Isn’t an Open Immigration Policy consistent with Free Trade?

I was just reading an interesting post by Dr. Mark Thoma about illegal immigration and unemployment where he discusses Daniel Indviglio’s article. This right after reviewing some of Dr. Don Boudreaux’s comments on trade with China which lead me to wonder….

By closing our borders to open immigration we are in fact not allowing free trade. Is there a difference between a Chinese product (say a circuit board) used in the production of a good or service here (say a cash register) and an hour’s labor from a Mexican immigrant? They both seem to be factors of production.

One could argue that the illegal immigrant would take up jobs intended for Americans. The same can be said for the circuit board.
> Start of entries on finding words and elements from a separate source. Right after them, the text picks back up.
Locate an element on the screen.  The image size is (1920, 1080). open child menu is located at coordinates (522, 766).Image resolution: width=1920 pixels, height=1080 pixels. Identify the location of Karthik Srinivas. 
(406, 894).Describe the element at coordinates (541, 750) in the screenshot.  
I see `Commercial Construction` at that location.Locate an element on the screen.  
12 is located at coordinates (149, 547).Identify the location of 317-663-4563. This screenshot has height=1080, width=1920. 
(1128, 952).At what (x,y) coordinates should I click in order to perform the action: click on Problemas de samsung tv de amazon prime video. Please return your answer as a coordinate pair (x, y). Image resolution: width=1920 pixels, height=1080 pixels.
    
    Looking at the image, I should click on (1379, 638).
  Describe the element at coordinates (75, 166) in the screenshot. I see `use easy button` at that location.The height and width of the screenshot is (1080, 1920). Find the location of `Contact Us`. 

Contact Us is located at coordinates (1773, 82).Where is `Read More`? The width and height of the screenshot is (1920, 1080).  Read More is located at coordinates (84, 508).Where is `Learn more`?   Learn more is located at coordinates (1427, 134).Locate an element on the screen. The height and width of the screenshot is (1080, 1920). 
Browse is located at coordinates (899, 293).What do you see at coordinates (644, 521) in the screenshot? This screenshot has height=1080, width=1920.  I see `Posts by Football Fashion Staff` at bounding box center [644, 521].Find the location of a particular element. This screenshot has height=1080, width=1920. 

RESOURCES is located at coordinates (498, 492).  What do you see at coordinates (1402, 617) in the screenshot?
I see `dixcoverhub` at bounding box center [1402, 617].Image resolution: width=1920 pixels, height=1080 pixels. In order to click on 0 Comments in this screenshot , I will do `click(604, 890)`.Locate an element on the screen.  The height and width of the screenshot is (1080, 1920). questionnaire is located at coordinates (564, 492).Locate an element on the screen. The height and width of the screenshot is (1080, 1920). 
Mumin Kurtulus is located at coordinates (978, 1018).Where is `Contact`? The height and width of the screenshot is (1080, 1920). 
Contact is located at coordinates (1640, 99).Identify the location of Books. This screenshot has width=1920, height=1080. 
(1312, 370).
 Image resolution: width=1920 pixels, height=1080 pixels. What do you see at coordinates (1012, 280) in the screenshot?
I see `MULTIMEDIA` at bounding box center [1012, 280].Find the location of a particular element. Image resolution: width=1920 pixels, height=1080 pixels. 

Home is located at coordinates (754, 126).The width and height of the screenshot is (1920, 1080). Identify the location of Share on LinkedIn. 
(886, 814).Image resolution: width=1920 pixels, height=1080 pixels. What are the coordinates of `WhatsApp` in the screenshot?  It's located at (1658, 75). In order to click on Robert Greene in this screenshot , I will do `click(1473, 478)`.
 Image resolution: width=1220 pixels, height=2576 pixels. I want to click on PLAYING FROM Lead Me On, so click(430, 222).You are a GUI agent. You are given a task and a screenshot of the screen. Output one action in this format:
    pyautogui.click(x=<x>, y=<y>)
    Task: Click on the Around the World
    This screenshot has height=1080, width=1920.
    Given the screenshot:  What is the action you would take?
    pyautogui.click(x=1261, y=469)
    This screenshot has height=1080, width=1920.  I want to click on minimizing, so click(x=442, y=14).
Politically I wonder if Republicans want to stifle free trade as much as they want to stifle immigration.

I am aware that immigration is a hot topic and I am firmly for open borders unlike many Americans. I believe, and someday hope to write a persuasive essay on the subject; that opening the borders would cause short-term stress but will establish in the long-term, peace and prosperity and equilibrium across borders for all.

In fact, I believe that the laws of supply and demand works for citizens as well as other goods. If we were to open the borders with Mexico we might have a huge influx of Mexicans seeking a better life. In the short run we would endure significant adjustments to the U.S. labor marketplace. However, in the long run Mexico will either endure a shortage of citizens (workers, entrepreneurs) or Mexican markets will find a way to entice them (or immigrants from another country) back to Mexico. Mexicans and others will move into an improved standard of living here and eventually back in Mexico as both country’s labor markets come around to an open border equilibrium.

My question is, are we being hypocritical to advocate free trade without free immigration?